Purpose
This work aims to develop a novel fuzzy associator rule-based fuzzified deep convolutional neural network (FDCNN) architecture for the classification of smartphone sensor-based human activity recognition. This work mainly focuses on fusing the λ max method for weight initialization, as a data normalization technique, to achieve high accuracy of classification.

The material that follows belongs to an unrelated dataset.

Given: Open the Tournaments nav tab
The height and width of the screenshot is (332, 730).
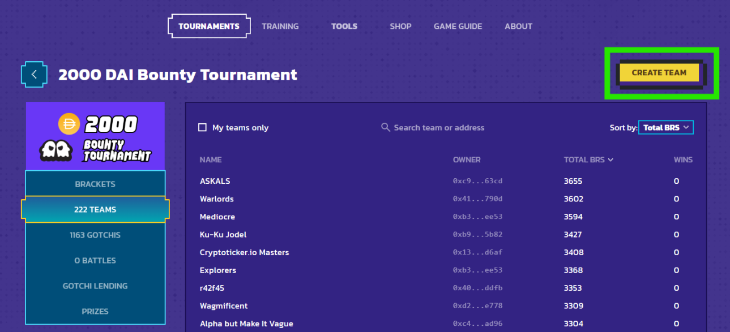Looking at the screenshot, I should click(208, 26).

Design/methodology/approach
The major contributions of this work are modeled as FDCNN architecture, which is initially fused with a fuzzy logic based data aggregator. This work significantly focuses on normalizing the University of California, Irvine data set’s statistical parameters before feeding that to convolutional neural network layers. This FDCNN model with λ max method is instrumental in ensuring the faster convergence with improved performance accuracy in sensor based human activity recognition. Impact analysis is carried out to validate the appropriateness of the results with hyper-parameter tuning on the proposed FDCNN model with λ max method.
Findings
The effectiveness of the proposed FDCNN model with λ max method was outperformed than state-of-the-art models and attained with overall accuracy of 97.89% with overall F1 score as 0.9795.
Practical implications
The proposed fuzzy associate rule layer (FAL) layer is responsible for feature association based on fuzzy rules and regulates the uncertainty in the sensor data because of signal inferences and noises. Also, the normalized data is subjectively grouped based on the FAL kernel structure weights assigned with the λ max method.
Social implications
Contributed a novel FDCNN architecture that can support those who are keen in advancing human activity recognition (HAR) recognition.
Originality/value
A novel FDCNN architecture is implemented with appropriate FAL kernel structures.